The solution to the system is $$ x(t) = e^{At}x_0 + \int_0^t e^{A(t-s)}ds\ b, $$ where $e^{At}$ is defined by $\sum_{n=0}^{\infty}A^n/n!$. The steady state of the system is $\lim_{n\rightarrow \infty}x(t)$, which you can find analytically by factoring $A$ into its Jordan canonical form and then exponentiating it (the Jordan blocks have known exponentials which you can look up). If the system happens to have three distinct eigenvalues, this is no different from diagonalizing the matrix and exponentiating the diagonal (resulting in the exponentials of each element). Another method is to take the Laplace transform and use the final value theorem; e.g.

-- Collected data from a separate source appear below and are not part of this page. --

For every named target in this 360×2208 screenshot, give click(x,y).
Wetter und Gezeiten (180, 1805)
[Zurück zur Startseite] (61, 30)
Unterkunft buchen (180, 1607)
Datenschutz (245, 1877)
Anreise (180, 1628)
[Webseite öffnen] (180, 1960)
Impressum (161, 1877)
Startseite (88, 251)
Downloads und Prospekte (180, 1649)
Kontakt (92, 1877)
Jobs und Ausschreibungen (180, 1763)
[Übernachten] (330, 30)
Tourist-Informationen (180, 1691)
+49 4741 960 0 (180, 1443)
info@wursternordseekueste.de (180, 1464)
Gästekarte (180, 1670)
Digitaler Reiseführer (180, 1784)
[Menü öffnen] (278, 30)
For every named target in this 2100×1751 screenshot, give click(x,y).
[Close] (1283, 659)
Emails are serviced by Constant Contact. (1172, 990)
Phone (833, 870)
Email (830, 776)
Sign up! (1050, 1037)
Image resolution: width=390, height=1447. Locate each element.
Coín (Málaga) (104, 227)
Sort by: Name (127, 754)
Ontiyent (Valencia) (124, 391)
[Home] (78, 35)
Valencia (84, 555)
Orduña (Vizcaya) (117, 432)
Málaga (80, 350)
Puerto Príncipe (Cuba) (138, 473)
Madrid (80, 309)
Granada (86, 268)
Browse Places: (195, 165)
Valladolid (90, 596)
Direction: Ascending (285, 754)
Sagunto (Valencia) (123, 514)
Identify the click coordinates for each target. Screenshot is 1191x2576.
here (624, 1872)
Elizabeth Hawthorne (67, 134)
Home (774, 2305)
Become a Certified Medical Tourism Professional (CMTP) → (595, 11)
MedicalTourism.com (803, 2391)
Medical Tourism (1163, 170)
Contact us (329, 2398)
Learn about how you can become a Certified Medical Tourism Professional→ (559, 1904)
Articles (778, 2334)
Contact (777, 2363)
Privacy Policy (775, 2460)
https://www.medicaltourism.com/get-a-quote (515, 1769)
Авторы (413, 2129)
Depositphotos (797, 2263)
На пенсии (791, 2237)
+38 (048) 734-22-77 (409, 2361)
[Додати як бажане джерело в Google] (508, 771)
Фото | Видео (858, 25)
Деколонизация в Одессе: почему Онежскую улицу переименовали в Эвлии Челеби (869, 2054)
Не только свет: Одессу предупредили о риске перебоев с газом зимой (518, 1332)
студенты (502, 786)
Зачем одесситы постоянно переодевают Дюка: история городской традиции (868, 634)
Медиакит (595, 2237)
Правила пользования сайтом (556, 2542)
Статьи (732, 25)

$$ \lim_{n\rightarrow \infty}x(t) = \lim_{s\rightarrow 0} sX(s). $$
Note that this requires the you to compute $(sI-A)^{-1}$.
The equilibria of this system occur whenever $Ax = -b$ or $x = -A^{-1}b$ if $A$ is invertible. If this system has no solutions then there can be no equilibria. The system clearly only has nulclines if the linear system $Ax = -b$ possesses infinity many solutions. Otherwise there will be a finite number of equilibria or perhaps none at all.